A Polícia Civil e a Polícia Militar prenderam, nesta quarta-feira (18), o tenente-coronel da Polícia Militar Geraldo Leite Rosa Neto, indiciado por feminicídio e fraude processual pela morte da esposa, a policial militar Gisele Alves Santana. Gisele foi encontrada morta com um tiro na cabeça no mês passado.
Por volta das 8h12, um comboio com agentes da Polícia Civil e da corregedoria da PM chegou ao apartamento do indiciado, localizado na rua Roma, no Jardim Augusta, em São José dos Campos, interior de SP. O tenente-coronel foi localizado e preso no imóvel. A Polícia Civil confirmou a prisão e informou que o oficial será conduzido ao 8º DP, na capital, para interrogatório e indiciamento formal.
Após os procedimentos, o tenente-coronel passará por exames de corpo de delito e será levado para o Presídio Militar Romão Gomes, na capital. A expectativa é que o Inquérito Policial Militar (IPM) seja concluído nos próximos dias.

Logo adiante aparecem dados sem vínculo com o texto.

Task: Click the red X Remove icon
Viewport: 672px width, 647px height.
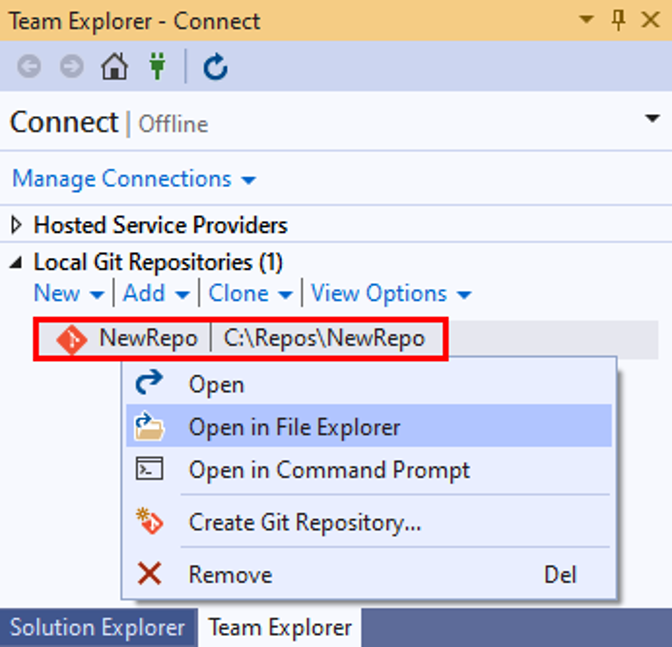Action: point(149,574)
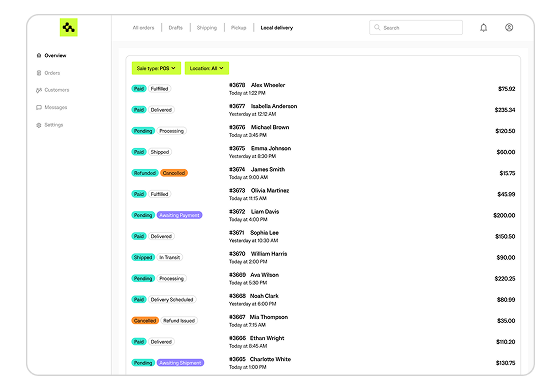Click the orange Cancelled tag on James Smith order
The width and height of the screenshot is (560, 390).
tap(174, 173)
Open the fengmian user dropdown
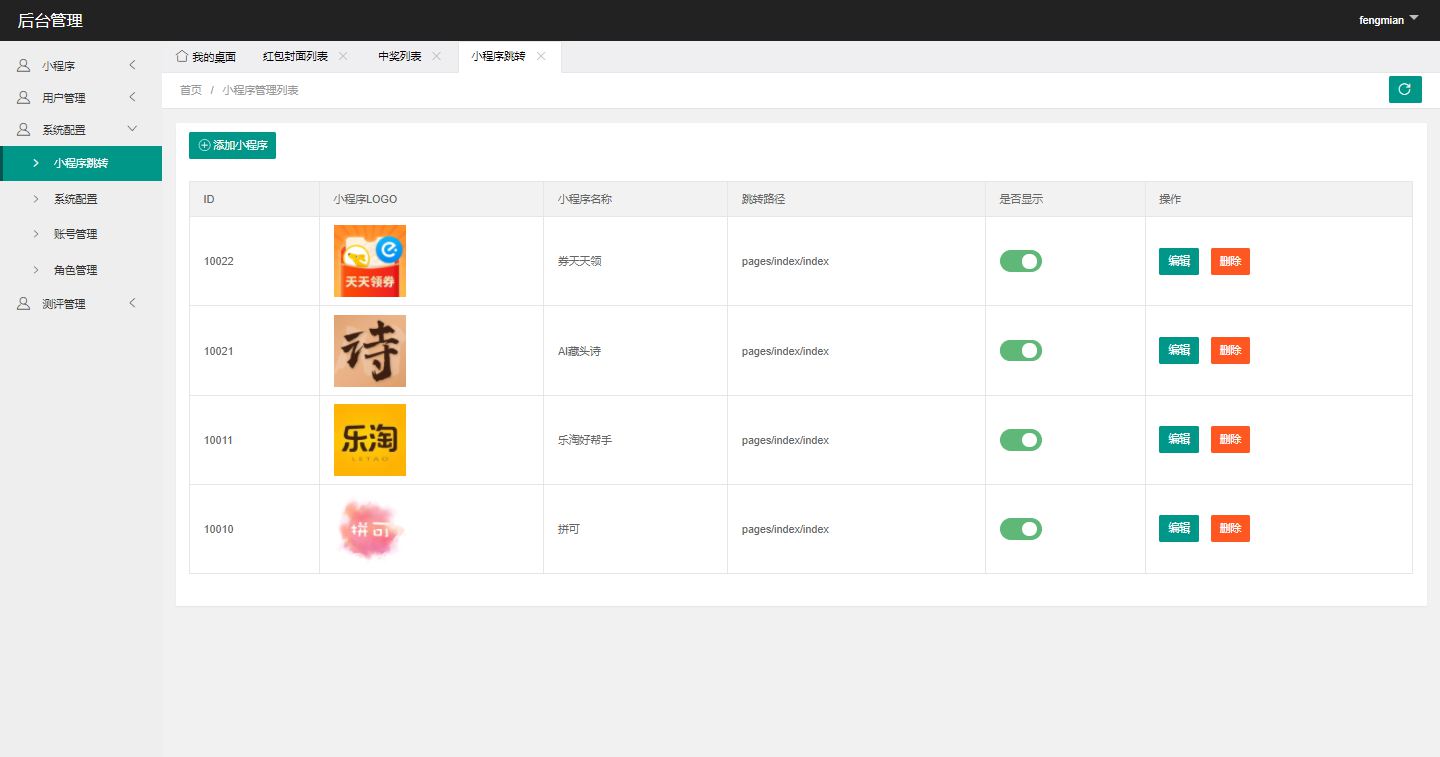This screenshot has width=1440, height=757. click(1388, 20)
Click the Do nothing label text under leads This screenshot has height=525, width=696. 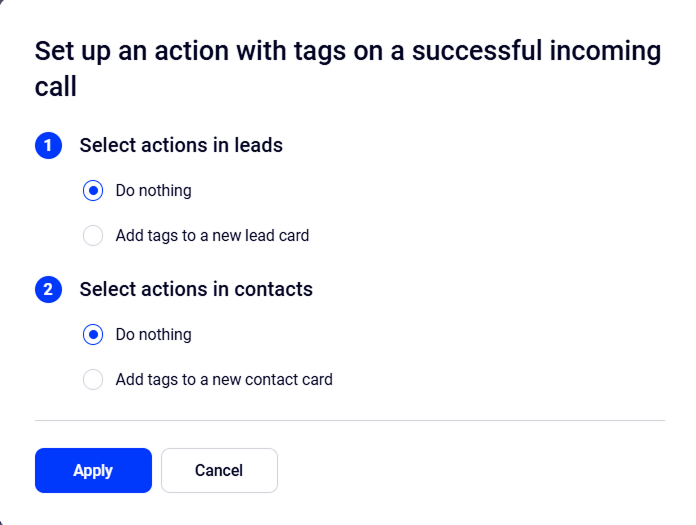(153, 191)
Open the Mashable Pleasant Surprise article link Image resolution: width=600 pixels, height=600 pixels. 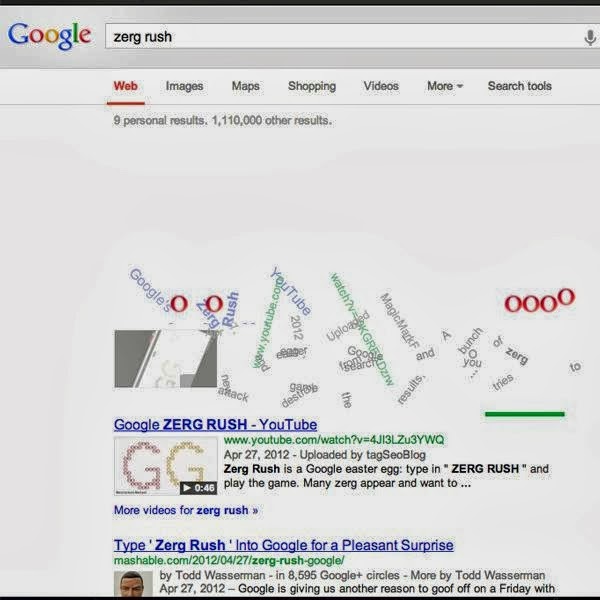[x=284, y=545]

Na terça-feira (17), a Justiça recebeu um pedido de prisão do policial, com aval do Ministério Público de São Paulo, que foi acolhido pela Justiça Militar. A decisão ocorreu após a Polícia Técnico-Científica anexar laudos ao processo, que indicaram que Gisele não se suicidou.

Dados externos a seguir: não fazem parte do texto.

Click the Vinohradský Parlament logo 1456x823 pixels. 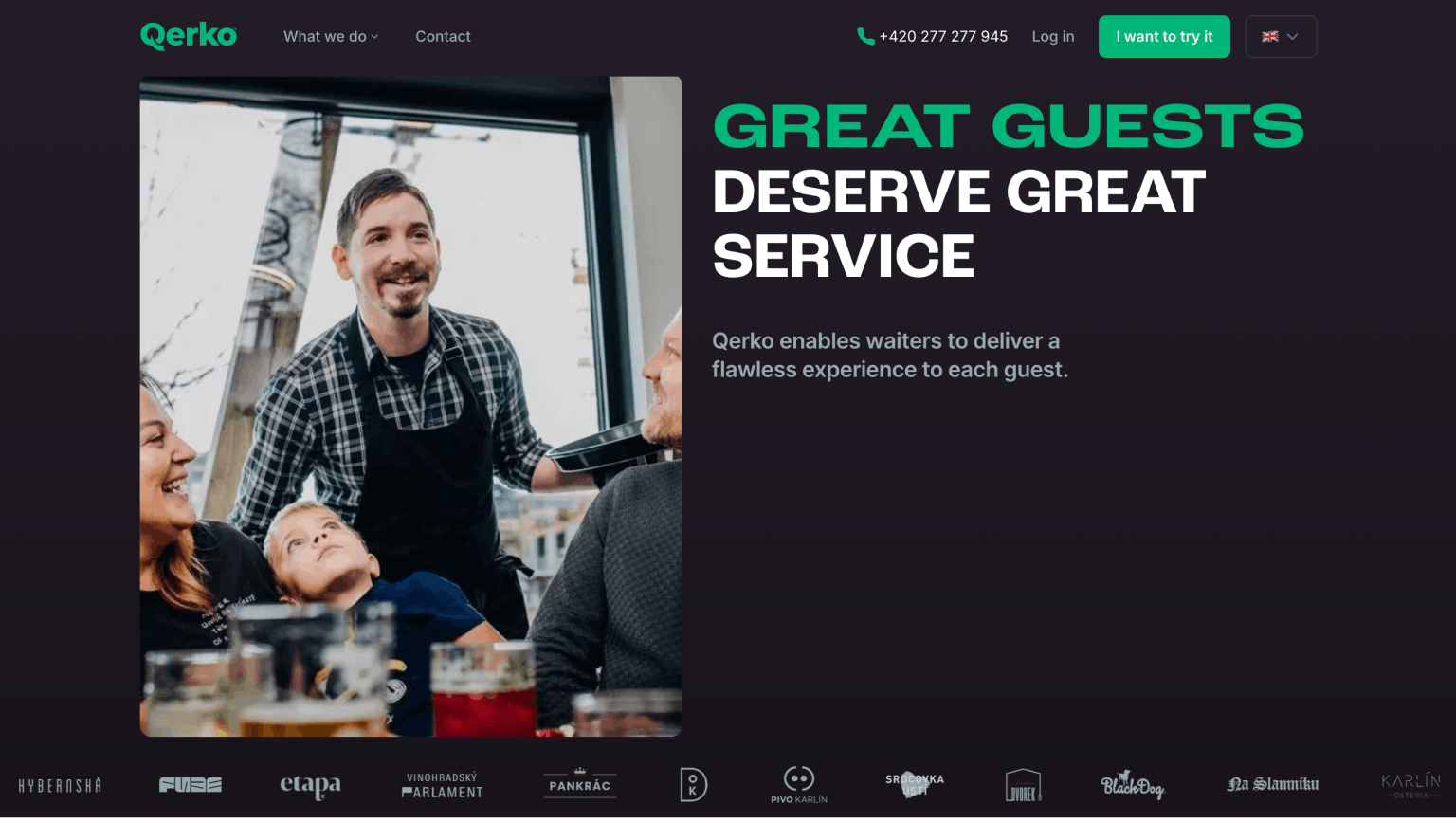coord(443,786)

Os laudos mostraram a trajetória da bala que atingiu a cabeça da vítima e a profundidade dos ferimentos encontrados. Além disso, foi confirmado que Gisele não estava grávida e não havia vestígios de drogas ou bebidas em seu organismo. A delegacia ainda aguarda resultados complementares do Instituto Médico Legal (IML) e do Instituto de Criminalística (IC) para concluir o inquérito.
O corpo de Gisele foi exumado, e o laudo necroscópico apontou lesões no rosto e no pescoço. O caso, inicialmente registrado como suicídio, passou a ser investigado como feminicídio após decisão judicial. A defesa do tenente-coronel alega que a soldada tirou a própria vida, enquanto a família de Gisele contesta essa versão.
““Desde o início a família não acreditou que a Gisele poderia ter cometido suicídio”, afirmou o advogado José Miguel da Silva Júnior, que representa a família da vítima.”
O advogado Eugênio Malavasi, que defende o tenente-coronel, argumenta que a Justiça Militar é incompetente para julgar o caso e que irá suscitar conflito de competência com a Justiça comum.
Mensagens enviadas por Gisele a uma amiga indicam problemas no relacionamento, com a policial afirmando: “Tem que controlar os ciúmes dele. Qualquer hora me mata”. A mãe da vítima declarou que a filha vivia um relacionamento abusivo, caracterizado por controle e violência.
Gisele Alves Santana, policial militar, deixa uma filha de sete anos.